EXERCISE AIM:
Return the data below exactly, stopping after the line with "Screen dimensions: 1031x775".

RECORDS SUPPLIED:
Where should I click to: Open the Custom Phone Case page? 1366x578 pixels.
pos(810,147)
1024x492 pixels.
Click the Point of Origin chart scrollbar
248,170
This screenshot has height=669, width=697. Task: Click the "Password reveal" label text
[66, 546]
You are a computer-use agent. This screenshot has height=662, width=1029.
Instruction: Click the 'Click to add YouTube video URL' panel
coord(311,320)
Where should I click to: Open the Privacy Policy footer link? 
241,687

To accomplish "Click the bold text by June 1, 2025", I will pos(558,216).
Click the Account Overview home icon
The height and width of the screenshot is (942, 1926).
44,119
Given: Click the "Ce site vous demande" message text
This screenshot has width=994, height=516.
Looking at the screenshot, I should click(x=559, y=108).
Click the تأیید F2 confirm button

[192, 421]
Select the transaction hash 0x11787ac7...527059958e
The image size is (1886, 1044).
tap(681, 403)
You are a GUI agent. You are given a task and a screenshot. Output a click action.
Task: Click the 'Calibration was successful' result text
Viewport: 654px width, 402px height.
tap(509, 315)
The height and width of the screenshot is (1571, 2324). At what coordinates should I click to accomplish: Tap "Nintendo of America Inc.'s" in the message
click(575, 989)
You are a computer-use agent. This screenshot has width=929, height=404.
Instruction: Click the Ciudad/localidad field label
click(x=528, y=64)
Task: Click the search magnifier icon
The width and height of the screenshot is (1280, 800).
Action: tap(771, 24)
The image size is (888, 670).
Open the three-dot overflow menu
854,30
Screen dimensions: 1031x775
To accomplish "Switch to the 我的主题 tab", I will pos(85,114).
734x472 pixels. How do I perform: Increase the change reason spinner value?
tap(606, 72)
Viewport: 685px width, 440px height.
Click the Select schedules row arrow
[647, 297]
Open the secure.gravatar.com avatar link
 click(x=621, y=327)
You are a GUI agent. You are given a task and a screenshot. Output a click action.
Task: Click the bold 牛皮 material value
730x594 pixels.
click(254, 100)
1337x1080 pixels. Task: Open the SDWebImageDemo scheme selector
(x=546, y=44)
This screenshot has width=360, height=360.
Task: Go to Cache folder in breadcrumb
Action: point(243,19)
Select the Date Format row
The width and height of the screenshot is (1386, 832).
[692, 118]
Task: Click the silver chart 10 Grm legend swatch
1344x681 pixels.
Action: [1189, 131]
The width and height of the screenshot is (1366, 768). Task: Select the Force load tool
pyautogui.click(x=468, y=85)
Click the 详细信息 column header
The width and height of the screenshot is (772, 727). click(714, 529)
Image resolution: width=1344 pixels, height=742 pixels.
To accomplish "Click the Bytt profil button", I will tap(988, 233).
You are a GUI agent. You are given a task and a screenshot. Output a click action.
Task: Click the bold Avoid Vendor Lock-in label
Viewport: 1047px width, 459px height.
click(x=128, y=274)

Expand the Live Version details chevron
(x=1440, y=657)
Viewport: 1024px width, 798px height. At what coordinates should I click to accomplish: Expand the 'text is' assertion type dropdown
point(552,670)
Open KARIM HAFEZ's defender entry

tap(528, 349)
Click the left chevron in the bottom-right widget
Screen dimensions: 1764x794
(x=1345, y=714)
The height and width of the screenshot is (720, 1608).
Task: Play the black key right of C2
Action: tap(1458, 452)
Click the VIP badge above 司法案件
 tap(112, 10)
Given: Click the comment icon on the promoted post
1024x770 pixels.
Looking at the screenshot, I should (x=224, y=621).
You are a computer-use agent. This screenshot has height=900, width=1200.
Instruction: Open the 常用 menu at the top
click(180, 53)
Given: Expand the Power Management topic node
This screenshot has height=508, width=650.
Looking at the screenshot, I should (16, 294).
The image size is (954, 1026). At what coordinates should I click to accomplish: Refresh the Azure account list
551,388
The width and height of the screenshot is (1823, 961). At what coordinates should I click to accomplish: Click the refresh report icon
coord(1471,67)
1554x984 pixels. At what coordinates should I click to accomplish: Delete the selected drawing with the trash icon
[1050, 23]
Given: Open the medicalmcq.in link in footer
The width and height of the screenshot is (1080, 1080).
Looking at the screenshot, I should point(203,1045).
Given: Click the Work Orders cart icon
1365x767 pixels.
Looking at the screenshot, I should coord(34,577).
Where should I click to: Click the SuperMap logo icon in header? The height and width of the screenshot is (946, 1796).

EXERCISE RESULT:
Where should I click to: Open the Custom Phone Case page? 1366x578 pixels.
pos(810,147)
1024x492 pixels.
Click the Point of Origin chart scrollbar
248,170
This screenshot has height=669, width=697. Task: Click the "Password reveal" label text
[66, 546]
You are a computer-use agent. This screenshot has height=662, width=1029.
Instruction: Click the 'Click to add YouTube video URL' panel
coord(311,320)
Where should I click to: Open the Privacy Policy footer link? 
241,687

To accomplish "Click the bold text by June 1, 2025", I will pos(558,216).
Click the Account Overview home icon
The height and width of the screenshot is (942, 1926).
44,119
Given: Click the "Ce site vous demande" message text
This screenshot has width=994, height=516.
Looking at the screenshot, I should click(x=559, y=108).
Click the تأیید F2 confirm button

[192, 421]
Select the transaction hash 0x11787ac7...527059958e
The image size is (1886, 1044).
tap(681, 403)
You are a GUI agent. You are given a task and a screenshot. Output a click action.
Task: Click the 'Calibration was successful' result text
Viewport: 654px width, 402px height.
tap(509, 315)
The height and width of the screenshot is (1571, 2324). At what coordinates should I click to accomplish: Tap "Nintendo of America Inc.'s" in the message
click(575, 989)
You are a computer-use agent. This screenshot has width=929, height=404.
Instruction: Click the Ciudad/localidad field label
click(x=528, y=64)
Task: Click the search magnifier icon
The width and height of the screenshot is (1280, 800).
Action: tap(771, 24)
The image size is (888, 670).
Open the three-dot overflow menu
854,30
Screen dimensions: 1031x775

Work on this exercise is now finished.